### [Task directions]
Search the records that follow and extract every line containing the string "will".
————————
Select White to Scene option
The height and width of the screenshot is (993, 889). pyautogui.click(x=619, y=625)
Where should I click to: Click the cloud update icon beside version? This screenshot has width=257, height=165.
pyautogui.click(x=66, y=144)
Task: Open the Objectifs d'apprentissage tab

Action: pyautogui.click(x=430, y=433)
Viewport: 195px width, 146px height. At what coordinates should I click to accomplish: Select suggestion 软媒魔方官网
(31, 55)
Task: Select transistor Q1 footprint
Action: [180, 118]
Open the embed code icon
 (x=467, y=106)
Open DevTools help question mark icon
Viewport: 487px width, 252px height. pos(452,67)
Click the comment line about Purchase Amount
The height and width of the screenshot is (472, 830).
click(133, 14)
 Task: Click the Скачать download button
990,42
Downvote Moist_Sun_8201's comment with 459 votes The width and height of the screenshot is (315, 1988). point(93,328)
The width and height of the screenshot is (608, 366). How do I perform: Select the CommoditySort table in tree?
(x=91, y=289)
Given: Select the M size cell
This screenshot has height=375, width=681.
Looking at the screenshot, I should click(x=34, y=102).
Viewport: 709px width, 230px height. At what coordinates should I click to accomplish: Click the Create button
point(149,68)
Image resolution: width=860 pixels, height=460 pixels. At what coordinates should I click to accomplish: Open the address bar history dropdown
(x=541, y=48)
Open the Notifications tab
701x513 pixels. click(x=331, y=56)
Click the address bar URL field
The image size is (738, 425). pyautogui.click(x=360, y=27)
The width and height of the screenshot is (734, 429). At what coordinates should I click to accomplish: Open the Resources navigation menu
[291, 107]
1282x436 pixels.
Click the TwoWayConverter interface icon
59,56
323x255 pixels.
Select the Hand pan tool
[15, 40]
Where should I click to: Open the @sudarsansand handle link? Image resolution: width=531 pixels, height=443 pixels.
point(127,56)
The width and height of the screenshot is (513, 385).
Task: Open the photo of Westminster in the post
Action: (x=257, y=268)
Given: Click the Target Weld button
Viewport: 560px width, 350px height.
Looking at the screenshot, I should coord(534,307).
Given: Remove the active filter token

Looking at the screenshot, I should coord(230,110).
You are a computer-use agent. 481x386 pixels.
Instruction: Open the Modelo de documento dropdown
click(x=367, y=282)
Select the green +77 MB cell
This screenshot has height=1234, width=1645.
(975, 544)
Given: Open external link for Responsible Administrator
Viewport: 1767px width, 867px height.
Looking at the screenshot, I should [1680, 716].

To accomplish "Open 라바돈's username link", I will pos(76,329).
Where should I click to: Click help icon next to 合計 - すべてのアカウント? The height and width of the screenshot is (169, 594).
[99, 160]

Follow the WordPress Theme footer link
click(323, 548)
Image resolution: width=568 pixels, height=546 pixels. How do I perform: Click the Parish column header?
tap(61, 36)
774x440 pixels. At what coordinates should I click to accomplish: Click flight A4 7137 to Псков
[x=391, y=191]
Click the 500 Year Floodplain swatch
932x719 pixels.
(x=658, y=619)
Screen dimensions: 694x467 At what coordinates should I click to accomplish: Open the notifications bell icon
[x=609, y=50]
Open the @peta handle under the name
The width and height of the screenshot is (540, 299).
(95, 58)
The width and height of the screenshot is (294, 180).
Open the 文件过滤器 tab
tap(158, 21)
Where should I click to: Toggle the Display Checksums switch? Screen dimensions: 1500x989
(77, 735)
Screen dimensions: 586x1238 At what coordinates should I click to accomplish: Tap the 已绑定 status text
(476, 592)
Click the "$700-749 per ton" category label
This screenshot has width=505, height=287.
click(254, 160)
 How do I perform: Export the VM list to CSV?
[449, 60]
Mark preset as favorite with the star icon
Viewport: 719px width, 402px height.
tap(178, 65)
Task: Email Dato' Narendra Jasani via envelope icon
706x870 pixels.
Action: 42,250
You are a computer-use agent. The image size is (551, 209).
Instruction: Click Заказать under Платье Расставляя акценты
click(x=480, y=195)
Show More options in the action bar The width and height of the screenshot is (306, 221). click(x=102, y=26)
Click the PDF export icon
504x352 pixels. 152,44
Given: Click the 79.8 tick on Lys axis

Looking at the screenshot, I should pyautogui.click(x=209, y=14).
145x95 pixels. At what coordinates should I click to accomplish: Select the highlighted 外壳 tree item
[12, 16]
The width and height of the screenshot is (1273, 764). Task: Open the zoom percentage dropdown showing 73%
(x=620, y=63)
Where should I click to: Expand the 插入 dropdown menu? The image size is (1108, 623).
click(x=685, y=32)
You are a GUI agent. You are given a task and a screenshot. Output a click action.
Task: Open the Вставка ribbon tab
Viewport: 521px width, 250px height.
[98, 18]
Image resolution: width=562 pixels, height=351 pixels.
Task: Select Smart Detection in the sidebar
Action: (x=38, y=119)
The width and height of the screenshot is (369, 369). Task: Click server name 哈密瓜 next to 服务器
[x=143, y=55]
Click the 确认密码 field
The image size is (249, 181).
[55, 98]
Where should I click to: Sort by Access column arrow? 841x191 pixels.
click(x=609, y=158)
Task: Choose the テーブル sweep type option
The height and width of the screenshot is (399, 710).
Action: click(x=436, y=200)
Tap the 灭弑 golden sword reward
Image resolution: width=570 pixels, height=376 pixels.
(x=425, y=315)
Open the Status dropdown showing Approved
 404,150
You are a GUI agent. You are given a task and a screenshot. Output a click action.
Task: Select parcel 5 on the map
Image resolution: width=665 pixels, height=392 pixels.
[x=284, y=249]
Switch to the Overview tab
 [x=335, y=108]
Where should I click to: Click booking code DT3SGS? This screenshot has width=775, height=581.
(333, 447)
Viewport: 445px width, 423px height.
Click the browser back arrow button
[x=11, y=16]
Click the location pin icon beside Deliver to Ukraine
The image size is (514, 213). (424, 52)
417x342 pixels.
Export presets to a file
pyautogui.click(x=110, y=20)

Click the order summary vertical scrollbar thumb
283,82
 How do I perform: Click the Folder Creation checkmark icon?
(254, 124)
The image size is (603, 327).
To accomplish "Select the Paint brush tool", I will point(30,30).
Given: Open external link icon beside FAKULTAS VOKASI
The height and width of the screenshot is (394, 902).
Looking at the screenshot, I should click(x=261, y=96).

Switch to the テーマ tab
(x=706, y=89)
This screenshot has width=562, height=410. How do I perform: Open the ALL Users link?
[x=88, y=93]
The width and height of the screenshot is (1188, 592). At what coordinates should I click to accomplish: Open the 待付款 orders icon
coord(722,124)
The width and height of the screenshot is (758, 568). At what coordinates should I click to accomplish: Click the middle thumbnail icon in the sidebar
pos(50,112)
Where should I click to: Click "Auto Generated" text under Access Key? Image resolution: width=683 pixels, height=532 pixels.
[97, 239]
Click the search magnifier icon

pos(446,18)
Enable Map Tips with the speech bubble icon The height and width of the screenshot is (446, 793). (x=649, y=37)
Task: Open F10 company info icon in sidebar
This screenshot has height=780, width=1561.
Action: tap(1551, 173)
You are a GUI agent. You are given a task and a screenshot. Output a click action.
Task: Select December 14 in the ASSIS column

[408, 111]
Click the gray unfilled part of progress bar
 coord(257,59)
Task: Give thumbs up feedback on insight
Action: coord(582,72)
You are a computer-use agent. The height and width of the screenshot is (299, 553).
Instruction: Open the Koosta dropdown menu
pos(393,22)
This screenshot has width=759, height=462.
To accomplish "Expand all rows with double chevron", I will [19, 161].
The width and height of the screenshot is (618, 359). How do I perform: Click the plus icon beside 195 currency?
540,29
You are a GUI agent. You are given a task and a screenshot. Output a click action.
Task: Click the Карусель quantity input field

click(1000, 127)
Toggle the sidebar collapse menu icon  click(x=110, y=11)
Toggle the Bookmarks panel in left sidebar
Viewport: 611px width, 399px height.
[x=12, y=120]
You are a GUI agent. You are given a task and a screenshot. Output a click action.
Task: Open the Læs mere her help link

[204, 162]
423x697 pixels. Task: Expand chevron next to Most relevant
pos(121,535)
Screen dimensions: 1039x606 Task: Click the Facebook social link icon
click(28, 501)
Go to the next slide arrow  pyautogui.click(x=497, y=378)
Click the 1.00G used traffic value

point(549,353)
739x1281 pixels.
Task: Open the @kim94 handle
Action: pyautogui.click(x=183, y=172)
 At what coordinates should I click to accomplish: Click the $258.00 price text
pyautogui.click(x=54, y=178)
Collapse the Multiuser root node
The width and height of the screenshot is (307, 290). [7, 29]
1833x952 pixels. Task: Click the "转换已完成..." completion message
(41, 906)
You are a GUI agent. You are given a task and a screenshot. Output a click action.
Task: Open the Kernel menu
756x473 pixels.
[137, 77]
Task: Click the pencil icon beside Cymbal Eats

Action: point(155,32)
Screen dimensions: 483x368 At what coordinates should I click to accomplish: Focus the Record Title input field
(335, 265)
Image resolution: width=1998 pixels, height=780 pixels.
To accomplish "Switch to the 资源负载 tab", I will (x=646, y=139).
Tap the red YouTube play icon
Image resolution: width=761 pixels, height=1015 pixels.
————————
### [Completed exercise]
To accomplish "Open 라바돈's username link", I will pos(76,329).
To accomplish "Select the Paint brush tool", I will point(30,30).
To accomplish "Expand all rows with double chevron", I will [19, 161].
To accomplish "Switch to the 资源负载 tab", I will (x=646, y=139).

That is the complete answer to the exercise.